Colleges and universities have added these administrators and professional employees even as they’ve substantially shifted classroom teaching duties from full-time faculty to less-expensive part-time adjunct faculty and teaching assistants, the figures show. As Benjamin Ginsberg documented in The Fall of the Faculty: The Rise of the All-Administrative University and Why It Matters, between 1985 and 2005 administrative spending increased by 85%, while administrative support staff increased by a dramatic 240%.
Decades ago, the position of adjunct filled a temporary need in an uncertain scheduling system, an extra “hand” to pitch in and teach a freshman composition or biology class, and that seemed an ideal way of addressing staffing uncertainties. The system today has “matured” however, as the accountants have discovered that more administrators can be hired and more funds are available for nonacademic purposes. The system of tenured academic professionals engaged in a lifelong career of teaching and research is slowly being strangled by the actuarial table.
The sad truth is that this system, for all its inequities, profits by a seemingly unending supply of professionally educated knowledge workers somehow willing to put up with a substandard wage by either teaching part-time as a side hustle, or lowering their living standards. Until enough baby boomers die off, or competition for competent paid faculty rises, we may be facing this situation for quite some time.

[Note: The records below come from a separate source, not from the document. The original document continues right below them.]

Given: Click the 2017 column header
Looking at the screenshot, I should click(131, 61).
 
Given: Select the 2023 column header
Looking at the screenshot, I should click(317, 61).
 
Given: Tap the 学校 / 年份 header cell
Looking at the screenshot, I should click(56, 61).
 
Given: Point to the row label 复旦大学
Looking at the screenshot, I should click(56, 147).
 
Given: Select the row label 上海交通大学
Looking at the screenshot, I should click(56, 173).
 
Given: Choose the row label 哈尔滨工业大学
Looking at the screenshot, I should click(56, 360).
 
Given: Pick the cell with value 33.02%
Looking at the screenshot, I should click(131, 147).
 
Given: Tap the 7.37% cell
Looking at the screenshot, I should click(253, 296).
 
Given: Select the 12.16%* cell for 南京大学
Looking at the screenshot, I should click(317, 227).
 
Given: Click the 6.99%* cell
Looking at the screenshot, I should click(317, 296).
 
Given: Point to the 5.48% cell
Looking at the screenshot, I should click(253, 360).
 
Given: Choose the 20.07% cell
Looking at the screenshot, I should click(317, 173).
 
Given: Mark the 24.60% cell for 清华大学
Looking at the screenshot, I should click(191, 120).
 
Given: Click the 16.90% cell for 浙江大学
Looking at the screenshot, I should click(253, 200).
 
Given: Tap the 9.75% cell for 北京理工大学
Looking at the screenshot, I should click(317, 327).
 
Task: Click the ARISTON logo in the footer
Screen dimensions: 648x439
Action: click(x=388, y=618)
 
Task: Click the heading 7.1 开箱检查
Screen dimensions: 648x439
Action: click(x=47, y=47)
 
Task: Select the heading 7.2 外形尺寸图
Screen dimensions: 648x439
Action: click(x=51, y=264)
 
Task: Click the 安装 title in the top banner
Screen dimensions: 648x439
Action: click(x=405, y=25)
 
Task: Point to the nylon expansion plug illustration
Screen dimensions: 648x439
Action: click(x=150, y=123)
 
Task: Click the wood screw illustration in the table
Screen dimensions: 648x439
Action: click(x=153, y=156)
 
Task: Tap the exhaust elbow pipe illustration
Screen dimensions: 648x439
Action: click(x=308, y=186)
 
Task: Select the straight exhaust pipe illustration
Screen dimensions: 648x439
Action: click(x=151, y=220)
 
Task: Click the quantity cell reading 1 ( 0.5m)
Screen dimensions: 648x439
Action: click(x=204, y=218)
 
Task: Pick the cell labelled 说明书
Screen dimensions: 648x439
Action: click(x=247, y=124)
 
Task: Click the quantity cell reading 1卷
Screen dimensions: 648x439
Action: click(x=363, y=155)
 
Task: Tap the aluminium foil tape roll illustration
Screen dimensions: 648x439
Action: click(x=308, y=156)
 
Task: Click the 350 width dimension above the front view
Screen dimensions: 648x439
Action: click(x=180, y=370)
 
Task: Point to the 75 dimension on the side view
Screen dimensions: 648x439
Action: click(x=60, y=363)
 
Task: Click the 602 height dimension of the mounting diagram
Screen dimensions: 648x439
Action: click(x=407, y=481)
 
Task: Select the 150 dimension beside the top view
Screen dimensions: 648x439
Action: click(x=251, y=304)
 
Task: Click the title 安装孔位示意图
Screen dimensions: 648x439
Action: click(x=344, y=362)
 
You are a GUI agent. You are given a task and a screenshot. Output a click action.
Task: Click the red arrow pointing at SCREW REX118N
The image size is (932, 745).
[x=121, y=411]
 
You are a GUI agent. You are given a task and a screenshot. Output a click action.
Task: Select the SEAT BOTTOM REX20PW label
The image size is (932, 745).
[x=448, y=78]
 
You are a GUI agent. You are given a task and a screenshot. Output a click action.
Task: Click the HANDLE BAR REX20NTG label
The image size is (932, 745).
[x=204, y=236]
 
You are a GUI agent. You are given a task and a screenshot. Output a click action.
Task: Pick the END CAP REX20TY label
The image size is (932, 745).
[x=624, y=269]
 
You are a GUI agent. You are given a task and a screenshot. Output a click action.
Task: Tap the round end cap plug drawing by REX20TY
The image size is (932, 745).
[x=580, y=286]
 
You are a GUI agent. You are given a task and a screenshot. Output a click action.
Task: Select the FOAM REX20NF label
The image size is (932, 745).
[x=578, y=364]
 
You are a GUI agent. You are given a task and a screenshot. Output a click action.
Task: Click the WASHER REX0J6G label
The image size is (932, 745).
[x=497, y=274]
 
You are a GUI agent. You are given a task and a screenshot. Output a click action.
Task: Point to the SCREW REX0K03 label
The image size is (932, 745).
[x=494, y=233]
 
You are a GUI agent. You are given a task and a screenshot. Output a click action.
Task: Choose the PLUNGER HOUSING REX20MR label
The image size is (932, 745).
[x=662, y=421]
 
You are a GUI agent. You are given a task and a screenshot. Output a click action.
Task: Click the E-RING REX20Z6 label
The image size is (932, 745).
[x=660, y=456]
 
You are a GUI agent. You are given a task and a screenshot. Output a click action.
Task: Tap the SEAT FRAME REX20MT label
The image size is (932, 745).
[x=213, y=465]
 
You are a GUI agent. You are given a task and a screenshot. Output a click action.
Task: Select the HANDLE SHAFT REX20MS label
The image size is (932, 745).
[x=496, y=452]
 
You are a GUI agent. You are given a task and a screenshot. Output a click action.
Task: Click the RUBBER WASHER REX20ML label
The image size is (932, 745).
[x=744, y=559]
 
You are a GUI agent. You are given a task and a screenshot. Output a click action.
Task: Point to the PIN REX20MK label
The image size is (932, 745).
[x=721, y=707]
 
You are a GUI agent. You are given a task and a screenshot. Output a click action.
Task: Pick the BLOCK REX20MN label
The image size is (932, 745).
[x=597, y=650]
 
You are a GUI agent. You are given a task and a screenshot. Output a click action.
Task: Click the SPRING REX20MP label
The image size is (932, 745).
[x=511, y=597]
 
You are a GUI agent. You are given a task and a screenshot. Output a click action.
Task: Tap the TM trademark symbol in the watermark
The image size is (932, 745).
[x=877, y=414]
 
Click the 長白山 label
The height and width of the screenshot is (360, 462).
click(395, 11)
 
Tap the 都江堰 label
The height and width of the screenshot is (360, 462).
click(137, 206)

But not for me. I decided to quit this subservient system and now earn a living wage that can pay my bills and not force me to go on public assistance. I am happier, more satisfied, and no longer tolerate an unfair system that sanctimoniously preaches “social justice” to its students while exploiting its essential workers.
The American university system is broken. The sooner that people wake up to this reality and realize that it is hurting students and faculty alike while profiting only the small group in the university’s ownership class, the better off for all of us.
Dick Bauer is a writer and teacher living in Colorado.